Criado oficialmente em 1975, o Jardim Social logo se transformou em um projeto urbanístico de sucesso. Durante mais de 40 anos, o bairro se destacou por ser um “oásis” próximo do centro de Curitiba, principalmente em termos de segurança, arborização, residências com amplos jardins e ruas livres do trânsito intenso da grande cidade. Mas, agora, os moradores desse pedaço nobre da cidade estão preocupados com mudanças que possam alterar as regras de ocupação do bairro – a proposta de revisão da Lei de Zoneamento está em análise na Câmara dos Vereadores.

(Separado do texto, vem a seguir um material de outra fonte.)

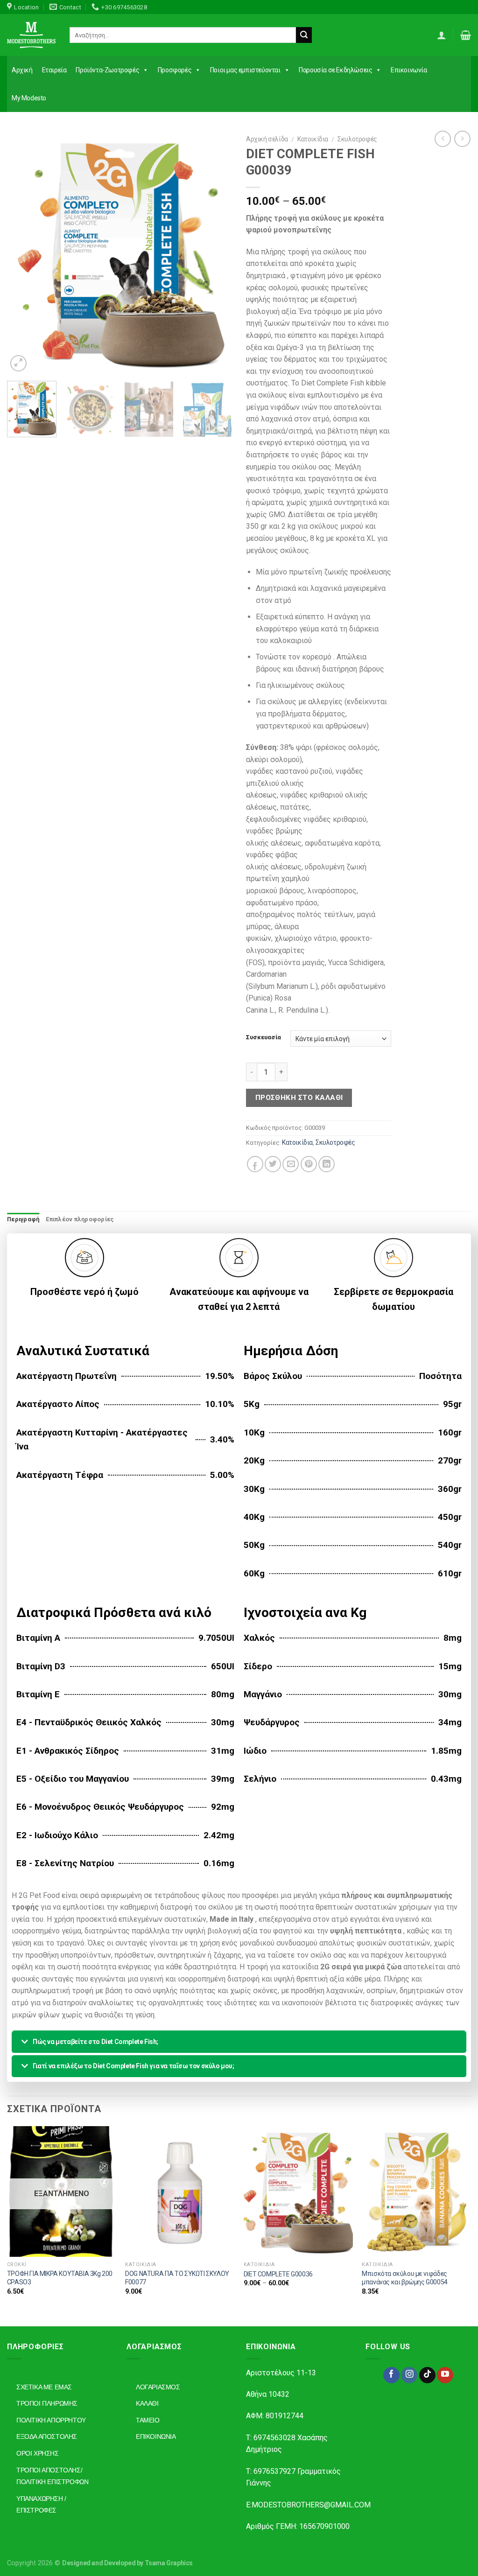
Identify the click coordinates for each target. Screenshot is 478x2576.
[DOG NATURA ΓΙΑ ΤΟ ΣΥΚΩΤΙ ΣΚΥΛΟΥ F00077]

Lideranças da comunidade dizem que a desconfiança cresceu depois que, em 2000, uma parte do bairro que era ZR1 – a qual só permite uma residência por terreno – e mais recentemente uma outra parte, próxima à Linha Verde, foram alteradas. “Uma parte do Jardim Social passou para ZR3 e agora nós estamos preocupados com a possibilidade de mudarem também a outra parte do bairro. Nós já fizemos uma série de reuniões em que pedimos às autoridades e aos vereadores para que o Jardim Social fique como está, como ZR1. Não queremos perder mais espaço, não queremos mudanças que possam tirar qualidade de vida do nosso bairro”, diz Alda Hack, presidente da associação dos moradores.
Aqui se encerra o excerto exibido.